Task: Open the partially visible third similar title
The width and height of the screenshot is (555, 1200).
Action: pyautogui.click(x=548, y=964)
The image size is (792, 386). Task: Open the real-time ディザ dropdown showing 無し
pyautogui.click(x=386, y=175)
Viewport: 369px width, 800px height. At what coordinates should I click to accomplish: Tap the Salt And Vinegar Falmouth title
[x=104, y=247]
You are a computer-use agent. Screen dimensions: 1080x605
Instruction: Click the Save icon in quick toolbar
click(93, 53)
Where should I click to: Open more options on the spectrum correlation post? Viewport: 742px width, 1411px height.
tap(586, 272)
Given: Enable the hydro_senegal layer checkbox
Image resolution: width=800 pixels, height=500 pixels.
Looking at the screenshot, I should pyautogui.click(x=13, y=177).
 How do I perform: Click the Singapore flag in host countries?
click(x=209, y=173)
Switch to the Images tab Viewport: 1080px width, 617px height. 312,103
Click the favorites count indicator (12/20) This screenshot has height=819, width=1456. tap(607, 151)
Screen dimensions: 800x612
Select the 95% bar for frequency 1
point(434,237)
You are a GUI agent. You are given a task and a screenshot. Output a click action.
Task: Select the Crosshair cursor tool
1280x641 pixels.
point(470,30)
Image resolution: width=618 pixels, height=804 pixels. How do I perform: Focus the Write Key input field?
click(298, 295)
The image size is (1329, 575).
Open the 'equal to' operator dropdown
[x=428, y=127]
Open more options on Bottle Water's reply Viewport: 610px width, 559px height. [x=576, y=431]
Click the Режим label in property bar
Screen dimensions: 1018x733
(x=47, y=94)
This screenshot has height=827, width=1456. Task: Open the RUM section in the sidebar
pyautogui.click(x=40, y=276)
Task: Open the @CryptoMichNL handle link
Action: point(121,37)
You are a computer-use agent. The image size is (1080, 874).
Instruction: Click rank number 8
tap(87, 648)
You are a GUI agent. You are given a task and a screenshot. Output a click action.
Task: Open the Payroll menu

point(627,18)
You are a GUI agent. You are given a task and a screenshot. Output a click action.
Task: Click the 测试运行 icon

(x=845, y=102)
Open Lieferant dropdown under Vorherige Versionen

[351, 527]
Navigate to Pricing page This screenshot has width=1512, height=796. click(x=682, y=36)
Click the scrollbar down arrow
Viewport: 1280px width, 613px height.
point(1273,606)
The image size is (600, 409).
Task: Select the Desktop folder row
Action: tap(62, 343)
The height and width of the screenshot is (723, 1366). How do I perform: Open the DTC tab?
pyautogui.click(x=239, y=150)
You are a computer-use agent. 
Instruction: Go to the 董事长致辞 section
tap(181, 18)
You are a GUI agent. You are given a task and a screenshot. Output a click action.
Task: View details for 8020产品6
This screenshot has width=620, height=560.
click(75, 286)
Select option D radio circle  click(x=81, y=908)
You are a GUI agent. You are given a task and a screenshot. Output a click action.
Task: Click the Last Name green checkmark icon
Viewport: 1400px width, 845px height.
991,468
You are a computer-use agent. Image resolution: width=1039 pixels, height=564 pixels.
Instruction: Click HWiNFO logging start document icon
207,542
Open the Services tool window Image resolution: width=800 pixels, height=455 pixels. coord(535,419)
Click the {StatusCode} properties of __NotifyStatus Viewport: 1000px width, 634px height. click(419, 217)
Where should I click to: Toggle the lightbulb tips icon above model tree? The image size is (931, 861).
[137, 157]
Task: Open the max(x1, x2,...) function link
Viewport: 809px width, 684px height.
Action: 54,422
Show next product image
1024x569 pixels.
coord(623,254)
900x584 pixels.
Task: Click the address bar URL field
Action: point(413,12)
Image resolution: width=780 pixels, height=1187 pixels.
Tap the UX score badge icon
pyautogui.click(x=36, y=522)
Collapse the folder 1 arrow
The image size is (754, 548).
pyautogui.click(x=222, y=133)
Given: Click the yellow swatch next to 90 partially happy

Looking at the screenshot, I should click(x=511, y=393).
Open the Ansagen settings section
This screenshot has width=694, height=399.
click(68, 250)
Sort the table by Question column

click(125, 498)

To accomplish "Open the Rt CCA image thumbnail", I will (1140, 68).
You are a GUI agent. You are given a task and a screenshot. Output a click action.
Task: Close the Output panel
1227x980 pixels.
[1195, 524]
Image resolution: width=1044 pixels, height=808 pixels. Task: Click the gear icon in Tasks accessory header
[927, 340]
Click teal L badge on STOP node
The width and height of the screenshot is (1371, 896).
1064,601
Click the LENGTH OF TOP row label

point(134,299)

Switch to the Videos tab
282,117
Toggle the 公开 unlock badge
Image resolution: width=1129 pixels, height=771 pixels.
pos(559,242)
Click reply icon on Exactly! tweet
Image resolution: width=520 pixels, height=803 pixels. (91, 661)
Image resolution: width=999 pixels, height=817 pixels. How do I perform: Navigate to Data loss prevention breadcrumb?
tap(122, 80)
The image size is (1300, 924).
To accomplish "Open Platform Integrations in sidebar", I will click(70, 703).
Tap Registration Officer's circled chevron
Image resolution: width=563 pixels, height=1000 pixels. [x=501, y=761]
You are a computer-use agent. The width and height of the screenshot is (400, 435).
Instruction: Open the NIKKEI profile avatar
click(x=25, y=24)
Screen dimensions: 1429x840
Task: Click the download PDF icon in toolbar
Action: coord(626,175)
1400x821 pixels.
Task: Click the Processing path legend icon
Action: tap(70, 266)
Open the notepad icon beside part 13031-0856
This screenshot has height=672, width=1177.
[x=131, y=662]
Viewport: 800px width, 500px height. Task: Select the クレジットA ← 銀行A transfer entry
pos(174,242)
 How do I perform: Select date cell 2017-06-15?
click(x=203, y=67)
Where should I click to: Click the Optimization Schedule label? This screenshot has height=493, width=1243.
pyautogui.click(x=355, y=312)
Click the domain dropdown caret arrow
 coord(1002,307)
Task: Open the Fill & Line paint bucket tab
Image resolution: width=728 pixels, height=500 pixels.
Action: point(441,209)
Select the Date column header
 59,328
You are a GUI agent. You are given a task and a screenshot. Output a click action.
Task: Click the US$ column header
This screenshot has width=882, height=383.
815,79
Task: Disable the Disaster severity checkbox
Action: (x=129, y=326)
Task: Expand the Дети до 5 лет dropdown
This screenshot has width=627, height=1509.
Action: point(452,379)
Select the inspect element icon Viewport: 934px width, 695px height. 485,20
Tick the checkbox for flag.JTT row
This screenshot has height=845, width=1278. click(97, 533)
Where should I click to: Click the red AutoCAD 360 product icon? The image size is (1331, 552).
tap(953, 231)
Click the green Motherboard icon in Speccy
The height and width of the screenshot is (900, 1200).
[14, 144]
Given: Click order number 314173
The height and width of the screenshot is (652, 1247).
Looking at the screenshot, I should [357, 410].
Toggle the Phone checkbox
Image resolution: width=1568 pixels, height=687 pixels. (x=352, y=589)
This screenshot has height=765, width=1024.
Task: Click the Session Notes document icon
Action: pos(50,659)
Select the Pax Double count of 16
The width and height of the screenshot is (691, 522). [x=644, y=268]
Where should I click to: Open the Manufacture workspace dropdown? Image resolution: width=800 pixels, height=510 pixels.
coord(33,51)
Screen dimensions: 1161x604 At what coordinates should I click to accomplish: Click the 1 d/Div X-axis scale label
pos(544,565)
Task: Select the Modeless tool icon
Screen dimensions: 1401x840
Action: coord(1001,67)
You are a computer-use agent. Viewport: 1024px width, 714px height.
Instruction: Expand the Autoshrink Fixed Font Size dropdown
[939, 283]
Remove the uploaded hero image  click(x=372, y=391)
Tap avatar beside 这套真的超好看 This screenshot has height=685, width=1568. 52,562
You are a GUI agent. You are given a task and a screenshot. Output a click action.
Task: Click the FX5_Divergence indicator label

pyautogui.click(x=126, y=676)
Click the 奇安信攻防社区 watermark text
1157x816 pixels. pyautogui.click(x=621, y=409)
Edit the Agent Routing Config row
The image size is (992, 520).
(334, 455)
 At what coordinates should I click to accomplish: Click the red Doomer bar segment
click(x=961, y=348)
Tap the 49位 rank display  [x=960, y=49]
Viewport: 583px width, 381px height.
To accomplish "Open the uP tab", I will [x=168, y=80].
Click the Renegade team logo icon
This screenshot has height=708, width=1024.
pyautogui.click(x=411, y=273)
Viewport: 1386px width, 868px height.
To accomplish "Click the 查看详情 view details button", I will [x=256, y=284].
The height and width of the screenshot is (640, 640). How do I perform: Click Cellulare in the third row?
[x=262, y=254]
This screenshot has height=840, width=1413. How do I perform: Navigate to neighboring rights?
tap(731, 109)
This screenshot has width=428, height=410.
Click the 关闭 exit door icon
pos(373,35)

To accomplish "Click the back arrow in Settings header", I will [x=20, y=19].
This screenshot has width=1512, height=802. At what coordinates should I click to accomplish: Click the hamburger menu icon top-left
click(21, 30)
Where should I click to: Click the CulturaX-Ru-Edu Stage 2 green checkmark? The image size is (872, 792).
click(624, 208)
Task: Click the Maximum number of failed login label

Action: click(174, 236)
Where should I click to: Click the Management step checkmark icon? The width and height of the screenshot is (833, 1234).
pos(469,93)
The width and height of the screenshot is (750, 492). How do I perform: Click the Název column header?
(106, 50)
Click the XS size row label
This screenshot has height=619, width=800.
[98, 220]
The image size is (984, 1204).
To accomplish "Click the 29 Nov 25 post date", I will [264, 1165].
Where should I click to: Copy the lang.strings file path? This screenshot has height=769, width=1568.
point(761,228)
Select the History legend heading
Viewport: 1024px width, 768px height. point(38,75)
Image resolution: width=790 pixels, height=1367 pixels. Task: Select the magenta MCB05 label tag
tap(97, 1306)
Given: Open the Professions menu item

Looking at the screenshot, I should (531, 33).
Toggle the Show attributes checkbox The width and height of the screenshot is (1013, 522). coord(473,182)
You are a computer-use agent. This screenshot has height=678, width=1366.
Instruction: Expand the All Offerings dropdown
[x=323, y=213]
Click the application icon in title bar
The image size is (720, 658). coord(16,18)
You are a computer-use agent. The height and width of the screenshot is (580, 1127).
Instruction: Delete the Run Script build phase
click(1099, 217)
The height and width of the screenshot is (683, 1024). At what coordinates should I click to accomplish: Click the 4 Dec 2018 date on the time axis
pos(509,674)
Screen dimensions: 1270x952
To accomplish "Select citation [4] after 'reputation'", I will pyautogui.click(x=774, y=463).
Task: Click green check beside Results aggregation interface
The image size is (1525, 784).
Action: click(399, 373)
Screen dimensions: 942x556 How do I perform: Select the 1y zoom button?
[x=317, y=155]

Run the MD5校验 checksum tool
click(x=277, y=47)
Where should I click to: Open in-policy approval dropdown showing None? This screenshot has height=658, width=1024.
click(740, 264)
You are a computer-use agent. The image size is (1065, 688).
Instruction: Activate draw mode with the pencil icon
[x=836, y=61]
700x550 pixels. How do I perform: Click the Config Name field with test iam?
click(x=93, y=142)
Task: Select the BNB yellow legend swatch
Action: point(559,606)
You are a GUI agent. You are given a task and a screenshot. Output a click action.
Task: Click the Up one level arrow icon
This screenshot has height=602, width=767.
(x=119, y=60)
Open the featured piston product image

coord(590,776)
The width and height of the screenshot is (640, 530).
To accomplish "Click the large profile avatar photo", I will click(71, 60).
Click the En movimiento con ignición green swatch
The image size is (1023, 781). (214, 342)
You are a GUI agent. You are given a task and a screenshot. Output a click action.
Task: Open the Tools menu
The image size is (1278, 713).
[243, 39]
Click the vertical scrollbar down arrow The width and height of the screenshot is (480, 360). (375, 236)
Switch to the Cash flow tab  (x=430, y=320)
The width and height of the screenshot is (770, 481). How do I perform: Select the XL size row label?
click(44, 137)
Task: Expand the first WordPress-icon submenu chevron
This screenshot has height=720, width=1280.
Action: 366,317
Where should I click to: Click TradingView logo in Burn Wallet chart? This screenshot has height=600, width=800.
━━━━━━━━
TASK >>
Give an exact copy of the lines above, from the top of the records to the line that contains "Given: Enable the", taking in both ends.

ANSWER TO THE EXERCISE >>
Task: Open the partially visible third similar title
The width and height of the screenshot is (555, 1200).
Action: pyautogui.click(x=548, y=964)
The image size is (792, 386). Task: Open the real-time ディザ dropdown showing 無し
pyautogui.click(x=386, y=175)
Viewport: 369px width, 800px height. At what coordinates should I click to accomplish: Tap the Salt And Vinegar Falmouth title
[x=104, y=247]
You are a computer-use agent. Screen dimensions: 1080x605
Instruction: Click the Save icon in quick toolbar
click(93, 53)
Where should I click to: Open more options on the spectrum correlation post? Viewport: 742px width, 1411px height.
tap(586, 272)
Given: Enable the hydro_senegal layer checkbox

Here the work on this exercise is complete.